■ **Work item**: Copy out all the entries below, word for word.

[[ Records provided, beginning ]]

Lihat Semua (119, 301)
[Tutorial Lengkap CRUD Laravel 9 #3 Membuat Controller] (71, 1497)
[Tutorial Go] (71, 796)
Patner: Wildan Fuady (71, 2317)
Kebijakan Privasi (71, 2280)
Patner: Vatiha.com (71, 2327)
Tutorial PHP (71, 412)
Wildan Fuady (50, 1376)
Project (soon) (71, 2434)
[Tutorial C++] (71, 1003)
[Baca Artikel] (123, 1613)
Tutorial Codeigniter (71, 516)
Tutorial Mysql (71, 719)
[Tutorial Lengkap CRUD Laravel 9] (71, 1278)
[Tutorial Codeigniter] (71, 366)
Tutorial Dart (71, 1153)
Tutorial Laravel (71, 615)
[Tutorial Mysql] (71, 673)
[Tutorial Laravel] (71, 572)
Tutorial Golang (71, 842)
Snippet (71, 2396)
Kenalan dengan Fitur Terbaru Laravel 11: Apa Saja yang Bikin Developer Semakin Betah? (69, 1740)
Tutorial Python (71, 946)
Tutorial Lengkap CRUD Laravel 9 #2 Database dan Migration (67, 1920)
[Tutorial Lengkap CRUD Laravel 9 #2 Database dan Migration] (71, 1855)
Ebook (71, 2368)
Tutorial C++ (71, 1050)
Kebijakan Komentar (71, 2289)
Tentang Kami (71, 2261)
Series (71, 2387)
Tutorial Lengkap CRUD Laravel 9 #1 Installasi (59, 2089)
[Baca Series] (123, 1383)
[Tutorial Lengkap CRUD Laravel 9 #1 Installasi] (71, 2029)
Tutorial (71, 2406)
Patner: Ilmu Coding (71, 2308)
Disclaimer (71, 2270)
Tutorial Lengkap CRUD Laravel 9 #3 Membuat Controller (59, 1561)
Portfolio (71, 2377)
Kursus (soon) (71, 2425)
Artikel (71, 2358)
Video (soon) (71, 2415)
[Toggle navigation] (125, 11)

[[ Records provided, end ]]

■ **Task answer**:
Lihat Semua (119, 301)
[Tutorial Lengkap CRUD Laravel 9 #3 Membuat Controller] (71, 1497)
[Tutorial Go] (71, 796)
Patner: Wildan Fuady (71, 2317)
Kebijakan Privasi (71, 2280)
Patner: Vatiha.com (71, 2327)
Tutorial PHP (71, 412)
Wildan Fuady (50, 1376)
Project (soon) (71, 2434)
[Tutorial C++] (71, 1003)
[Baca Artikel] (123, 1613)
Tutorial Codeigniter (71, 516)
Tutorial Mysql (71, 719)
[Tutorial Lengkap CRUD Laravel 9] (71, 1278)
[Tutorial Codeigniter] (71, 366)
Tutorial Dart (71, 1153)
Tutorial Laravel (71, 615)
[Tutorial Mysql] (71, 673)
[Tutorial Laravel] (71, 572)
Tutorial Golang (71, 842)
Snippet (71, 2396)
Kenalan dengan Fitur Terbaru Laravel 11: Apa Saja yang Bikin Developer Semakin Betah? (69, 1740)
Tutorial Python (71, 946)
Tutorial Lengkap CRUD Laravel 9 #2 Database dan Migration (67, 1920)
[Tutorial Lengkap CRUD Laravel 9 #2 Database dan Migration] (71, 1855)
Ebook (71, 2368)
Tutorial C++ (71, 1050)
Kebijakan Komentar (71, 2289)
Tentang Kami (71, 2261)
Series (71, 2387)
Tutorial Lengkap CRUD Laravel 9 #1 Installasi (59, 2089)
[Baca Series] (123, 1383)
[Tutorial Lengkap CRUD Laravel 9 #1 Installasi] (71, 2029)
Tutorial (71, 2406)
Patner: Ilmu Coding (71, 2308)
Disclaimer (71, 2270)
Tutorial Lengkap CRUD Laravel 9 #3 Membuat Controller (59, 1561)
Portfolio (71, 2377)
Kursus (soon) (71, 2425)
Artikel (71, 2358)
Video (soon) (71, 2415)
[Toggle navigation] (125, 11)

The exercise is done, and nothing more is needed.